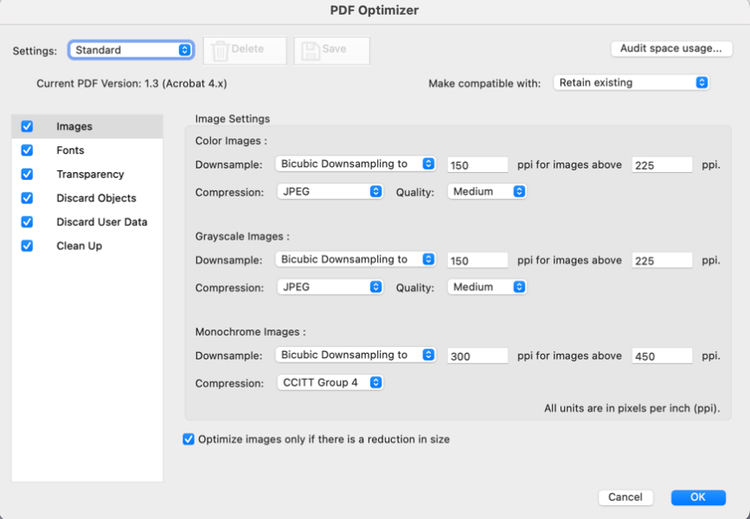The width and height of the screenshot is (750, 519).
Task: Uncheck the Images panel checkbox
Action: (x=27, y=127)
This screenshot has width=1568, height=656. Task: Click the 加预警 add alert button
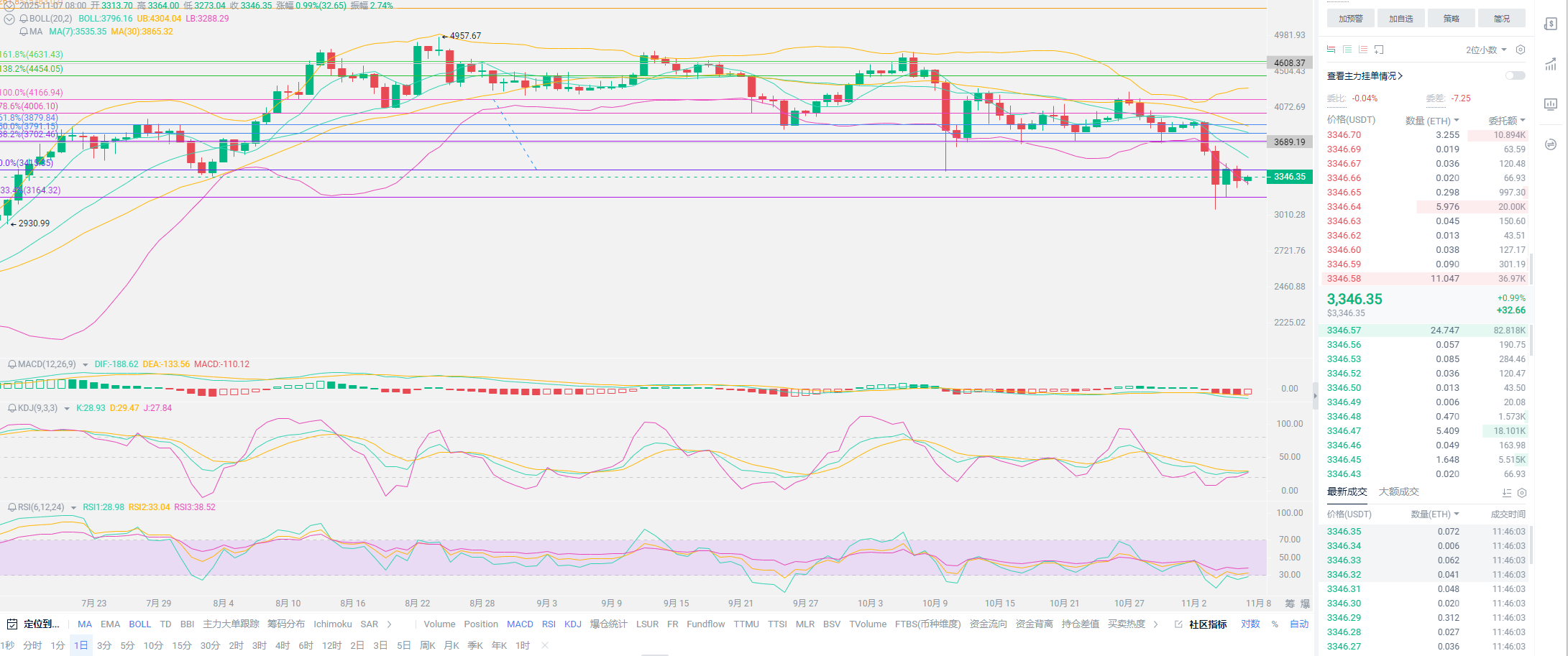pyautogui.click(x=1350, y=19)
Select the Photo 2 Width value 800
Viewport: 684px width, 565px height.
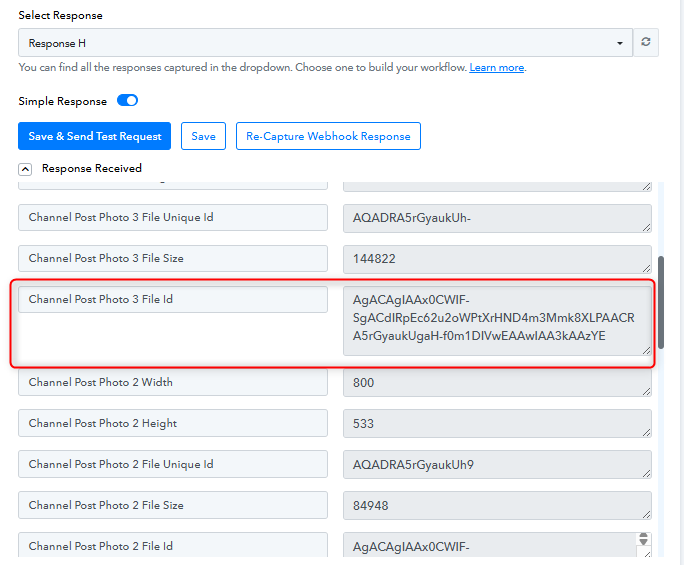(x=497, y=382)
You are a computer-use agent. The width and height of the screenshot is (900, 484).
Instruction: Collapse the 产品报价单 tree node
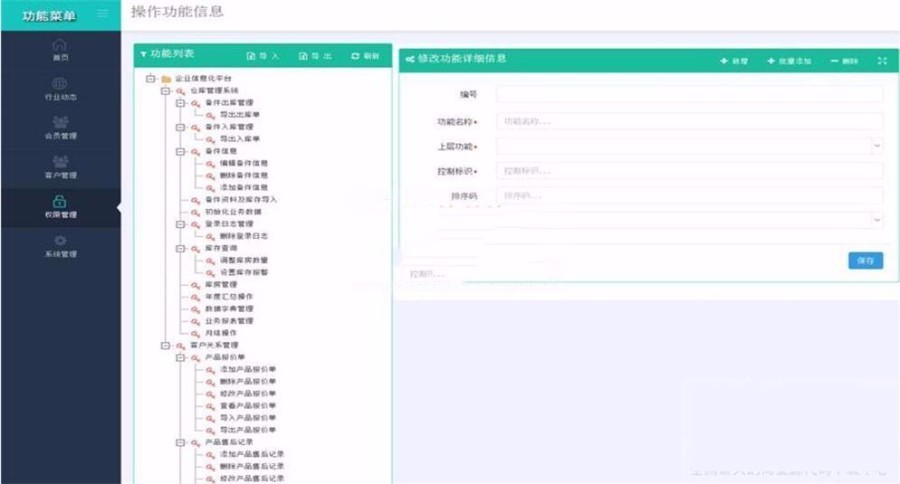pos(180,357)
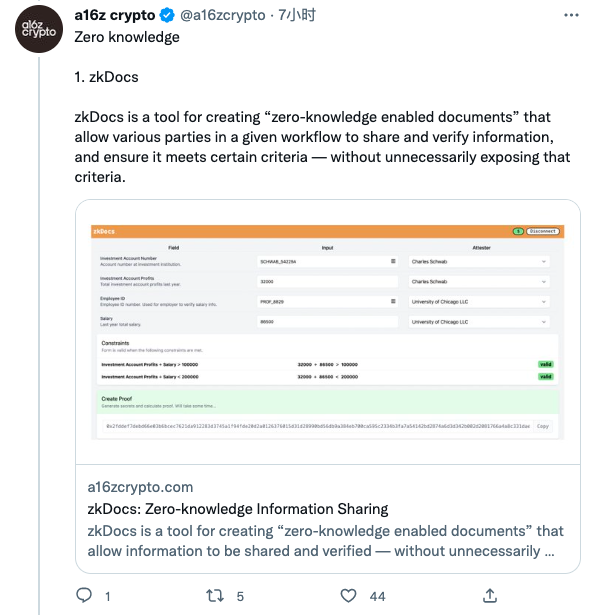595x615 pixels.
Task: Retweet the zkDocs post
Action: pyautogui.click(x=215, y=596)
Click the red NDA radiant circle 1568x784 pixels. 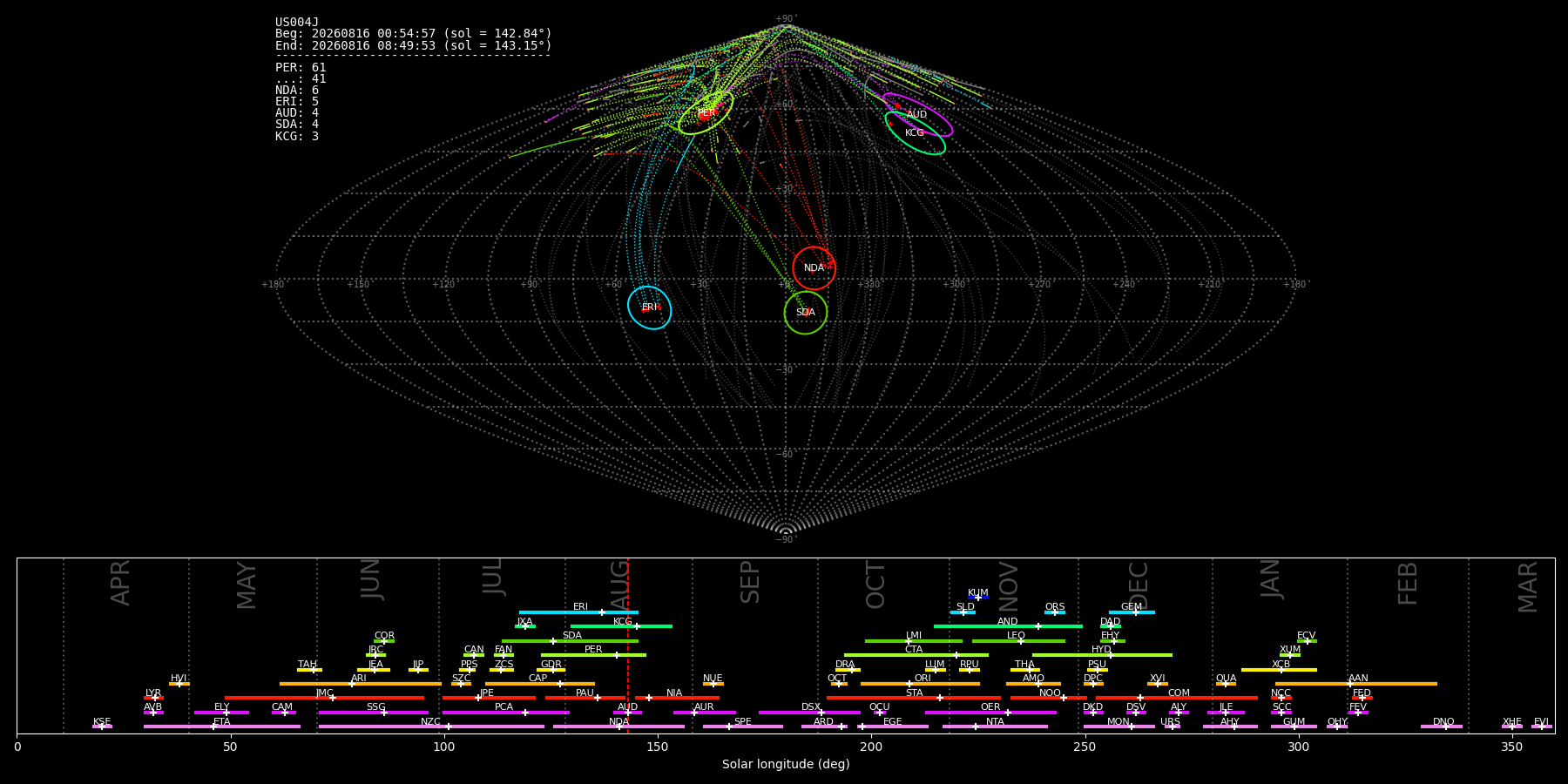coord(814,268)
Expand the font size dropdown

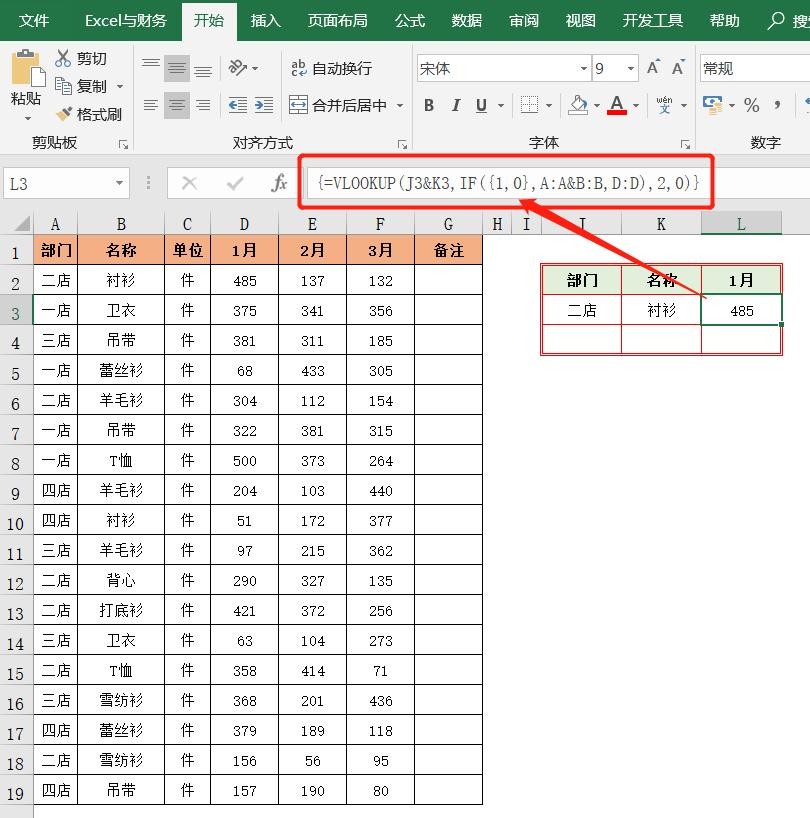[x=630, y=69]
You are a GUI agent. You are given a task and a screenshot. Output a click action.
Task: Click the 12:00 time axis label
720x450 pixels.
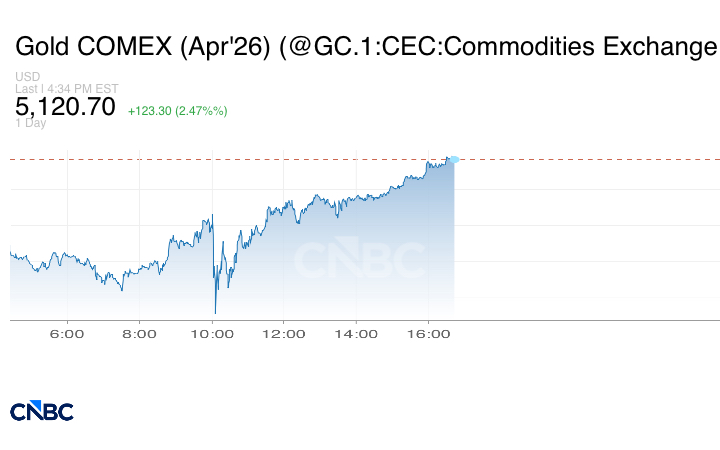283,334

+===+

● **EXERCISE**
Only the lines from the line with "Expand the font size dropdown" through the final line of the material belong in the answer, copied exactly and without pictures.

● **ANSWER SPACE**
Expand the font size dropdown

[x=630, y=69]
You are a GUI agent. You are given a task and a screenshot. Output a click action.
Task: Click the 12:00 time axis label
720x450 pixels.
283,334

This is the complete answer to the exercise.